### Lesetext
* * * * * * * * *

Gericht: Bayerisches Oberstes Landesgericht
Beschluss verkündet am 05.10.2000
Aktenzeichen: 2Z BR 59/00
Rechtsgebiete: WEG


Vorschriften:

WEG § 23 Abs. 2
WEG § 28 Abs. 1
WEG § 28 Abs. 5
Die Bezeichnung des Beschlußgegenstands "Wirtschaftsplan" in der Einladung zur Eigentümerversammlung deckt grundsätzlich auch die Beschlußfassung über eine Erhöhung der jährlichen Zuführung zur Instandhaltungsrücklage.
BayObLG Beschluss

LG München II - 12 T 6848/99; AG Wolfratshausen 3 UR II 21/99

2Z BR 59/00

05.10.00

Der 2. Zivilsenat des Bayerischen Obersten Landesgerichts hat unter Mitwirkung des Vorsitzenden Richters Dr. Reichold sowie der Richter Werdich und Dr. Delius

am 5. Oktober 2000

in der Wohnungseigentumssache

wegen Ungültigerklärung eines Eigentümerbeschlusses,

beschlossen:

Tenor:

I. Die sofortige weitere Beschwerde der Antragsteller gegen den Beschluss des Landgerichts München II vom 7. Juni 2000 wird zurückgewiesen.

II. Die Antragsteller tragen die gerichtlichen und außergerichtlichen Kosten des Rechtsbeschwerdeverfahrens.

III. Der Geschäftswert für das Rechtsbeschwerdeverfahren wird auf 10000 DM festgesetzt.

Gründe

I.

Die Antragsteller und die Antragsgegner sind die Wohnungs- und Teileigentümer einer im Jahr 1978 errichteten Anlage. Den Antragstellern gehört ein Teileigentum mit 331,30/1000 Miteigentumsanteilen. Die weitere Beteiligte ist die Verwalterin. Sie lud mit Schreiben vom 27.4.1999 für den 10.5.1999 zu einer Eigentümerversammlung ein. In der Einladung waren u.a. folgende Tagesordnungspunkte (TOP) genannt:

3. Wirtschaftsplan 1999

Die Verwaltung schlägt die Anpassung des Wirtschaftsplans gemäß Anlage rückwirkend ab 1.1.1999 vor.

...

* * * * * * * * *

### Datenblock
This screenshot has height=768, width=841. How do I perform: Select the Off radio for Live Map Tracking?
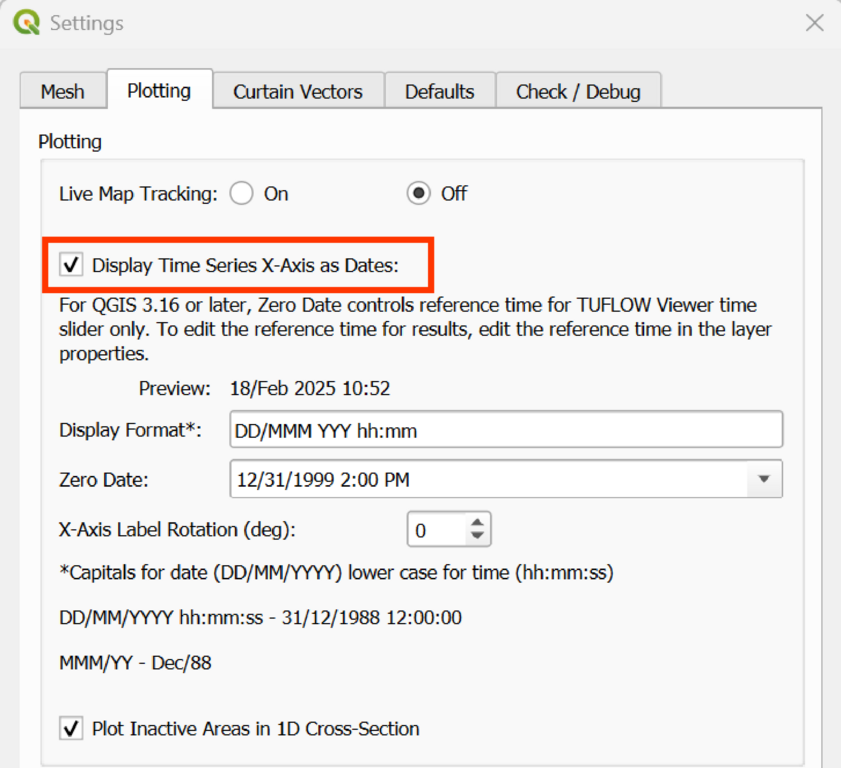(419, 194)
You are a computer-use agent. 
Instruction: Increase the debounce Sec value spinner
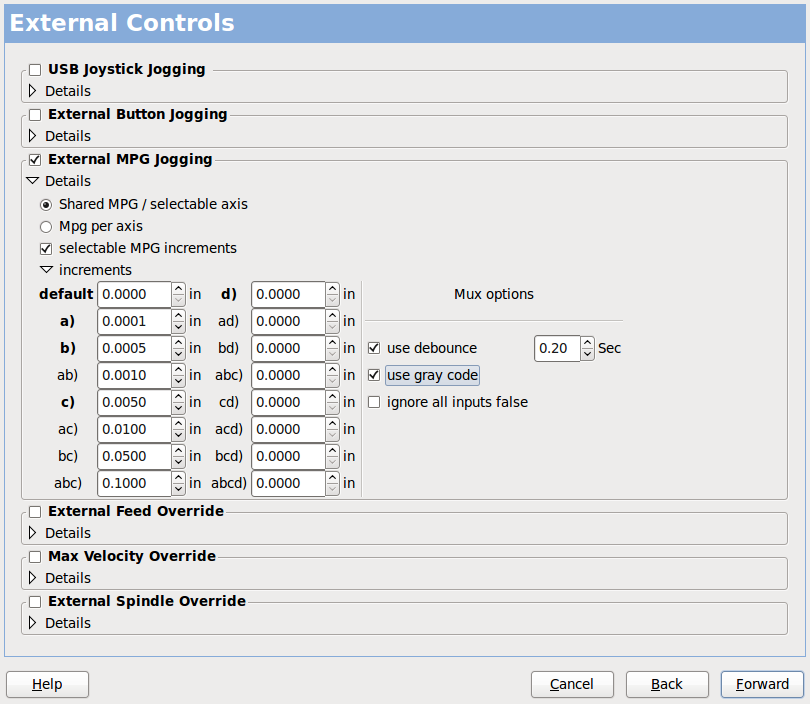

* * * * * * * * *

### Arbeitsanweisungen
#1 Schreibe aus dem Gerichtsbeschluss alles von „III. Der Geschäftswert“ bis hinunter zu „ab 1.1.1999 vor.“ wortgetreu ab.
#2 Beantworte anhand des Gerichtsbeschlusses diese Fragen:
(a) An welchem Tag wurde der Beschluss verkündet?
(b) Auf welchen Betrag wird der Geschäftswert für das Rechtsbeschwerdeverfahren festgesetzt?
(c) In welchem Jahr wurde die Anlage errichtet?
#3 Führe den Gerichtsbeschluss im Anschluss an den letzten gezeigten Satz weiter.
Das Material steht in keinem Zusammenhang mit dem Gerichtsbeschluss.

### Lösungen
#1
III. Der Geschäftswert für das Rechtsbeschwerdeverfahren wird auf 10000 DM festgesetzt.

Gründe

I.

Die Antragsteller und die Antragsgegner sind die Wohnungs- und Teileigentümer einer im Jahr 1978 errichteten Anlage. Den Antragstellern gehört ein Teileigentum mit 331,30/1000 Miteigentumsanteilen. Die weitere Beteiligte ist die Verwalterin. Sie lud mit Schreiben vom 27.4.1999 für den 10.5.1999 zu einer Eigentümerversammlung ein. In der Einladung waren u.a. folgende Tagesordnungspunkte (TOP) genannt:

3. Wirtschaftsplan 1999

Die Verwaltung schlägt die Anpassung des Wirtschaftsplans gemäß Anlage rückwirkend ab 1.1.1999 vor.

#2
(a) Am 5. Oktober 2000.
(b) Auf 10000 DM.
(c) Im Jahr 1978.

#3
5. Heizungserneuerung wegen Abgasverlust und neuester Vorschriften für Feuerungsanlagen

6. Dachsanierung

Der der Einladung beigefügte Wirtschaftsplan sah eine Zuführung zur Instandhaltungsrücklage von 10000 DM vor. In der Eigentümerversammlung waren 14 von 20 Wohnungseigentümern mit 801,72/1000 Miteigentumsanteilen anwesend oder vertreten. Zu TOP 3 - Wirtschaftsplan 1999 - lautet die Versammlungsniederschrift:

Auf Anregung des Eigentümers ... wird über die Anhebung der Rücklage diskutiert. ...

Antrag:

Änderung des vorgeschlagenen Wirtschaftsplans betreffend Instandhaltungsrücklage (Verdoppelung von bisher DM 10000,-- auf DM 20.000,--). Dem Antrag wird mehrheitlich bei einer Gegenstimme (der Antragsteller) und einer Enthaltung... entsprochen.

Zu TOP 5 beschlossen die Wohnungseigentümer, einen Heizungsingenieur mit den Vorbereitungen zur Erneuerung der Heizungsanlage zu beauftragen. Zu TOP 6 erörterten sie das Kostenangebot einer Bedachungsfirma für eine Flachdachsanierung in Höhe von 80000 DM.

Die Antragsteller haben beim Amtsgericht beantragt, den Eigentümerbeschluß zu TOP 3, mit dem die Verdoppelung der Zuführung zur Instandhaltungsrücklage festgelegt wurde, für ungültig zu erklären. Das Amtsgericht hat den Antrag am 28.10.1999 abgewiesen. Die sofortige Beschwerde der Antragsteller ist durch Beschluss des Landgerichts vom 7.6.2000 zurückgewiesen worden. Hiergegen richtet sich die sofortige weitere Beschwerde.

II.

Das zulässige Rechtsmittel hat keinen Erfolg.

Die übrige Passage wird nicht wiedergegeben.